Work instruction 1:
Extract the part of the post on investing in gold that begins at the words "Pick up scraps." and stops after "buy scrap gold.".
Work instruction 2:
Please summarize the post on investing in gold in two sentences.

BEGIN Document extract

Sunday, February 22, 2009

Investing in Gold

Physical Gold

Assess need. Most financial planner suggest about 10% of a portfolio should be allocated to gold. Depending on net worth, it may or may not be practical to have this entire amount in physical gold, since storage and insurance can be quite costly. Still, there is no substitute for physical metal and, in case of emergencies, having some on hand can be priceless. Find a reputable dealer. Whether it's a local store front or an online dealer, buying physical requires identifying a reputable source. If local options are not available, several good online bullion stores are listed in the Resources section below. When comparing dealers, consider shipping costs, applicable taxes, availability and, of course, price.

Buy good bullion. The value of gold bullion is based on its purity and the reputation of the assayer guaranteeing the purity. The most popular is minted by national governments such as the U.S., Canada, Australia, Switzerland and South Africa. These highly sought pieces usually command a significant premium above the spot price of their metal content. Other reputable assayers, such as mining companies , may present a better value for the investor but may or may not be as liquid for resale.

Pick up scraps. A growing sector of gold investment is recycling scrap from electronic devices, old jewelry or dental fillings. Gold scrap, or gold of lesser purity, is not as valuable investment grade bullion, but can be refined. Most of the major online gold dealers will buy scrap gold.

END Document extract
BEGIN Records supplied

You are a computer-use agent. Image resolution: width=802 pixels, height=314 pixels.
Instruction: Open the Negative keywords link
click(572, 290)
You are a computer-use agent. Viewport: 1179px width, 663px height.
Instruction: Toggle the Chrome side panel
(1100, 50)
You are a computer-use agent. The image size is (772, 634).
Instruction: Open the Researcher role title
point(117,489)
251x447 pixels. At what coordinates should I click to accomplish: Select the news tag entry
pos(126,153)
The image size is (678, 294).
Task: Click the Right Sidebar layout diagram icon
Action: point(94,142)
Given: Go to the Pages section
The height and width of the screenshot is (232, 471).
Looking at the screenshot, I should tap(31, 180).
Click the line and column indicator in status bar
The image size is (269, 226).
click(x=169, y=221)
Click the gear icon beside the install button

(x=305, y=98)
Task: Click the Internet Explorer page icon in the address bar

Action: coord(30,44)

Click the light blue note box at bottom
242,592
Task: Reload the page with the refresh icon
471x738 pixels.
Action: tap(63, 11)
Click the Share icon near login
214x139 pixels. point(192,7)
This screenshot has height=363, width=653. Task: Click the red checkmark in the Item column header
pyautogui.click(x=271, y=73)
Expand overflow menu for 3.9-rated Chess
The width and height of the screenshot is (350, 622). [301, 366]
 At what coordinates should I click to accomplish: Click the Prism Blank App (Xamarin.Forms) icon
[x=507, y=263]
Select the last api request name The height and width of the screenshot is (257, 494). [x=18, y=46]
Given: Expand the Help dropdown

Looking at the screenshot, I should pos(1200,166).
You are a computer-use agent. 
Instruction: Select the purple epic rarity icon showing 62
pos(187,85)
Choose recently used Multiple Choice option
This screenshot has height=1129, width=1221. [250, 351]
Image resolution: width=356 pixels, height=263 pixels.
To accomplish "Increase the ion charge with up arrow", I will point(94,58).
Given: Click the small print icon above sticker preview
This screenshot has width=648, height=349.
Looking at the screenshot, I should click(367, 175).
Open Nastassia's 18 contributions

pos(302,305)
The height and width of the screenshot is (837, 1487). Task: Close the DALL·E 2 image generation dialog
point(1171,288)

END Records supplied

Response box 1:
Pick up scraps. A growing sector of gold investment is recycling scrap from electronic devices, old jewelry or dental fillings. Gold scrap, or gold of lesser purity, is not as valuable investment grade bullion, but can be refined. Most of the major online gold dealers will buy scrap gold.

Response box 2:
The post notes that most financial planners suggest allocating about 10% of a portfolio to gold, and it advises buying physical metal from a reputable dealer while weighing costs such as storage, insurance, shipping, and taxes. It explains that bullion value rests on purity and the assayer's reputation, with government-minted pieces commanding a premium, and adds that lower-purity scrap gold can be refined and sold to most major online dealers.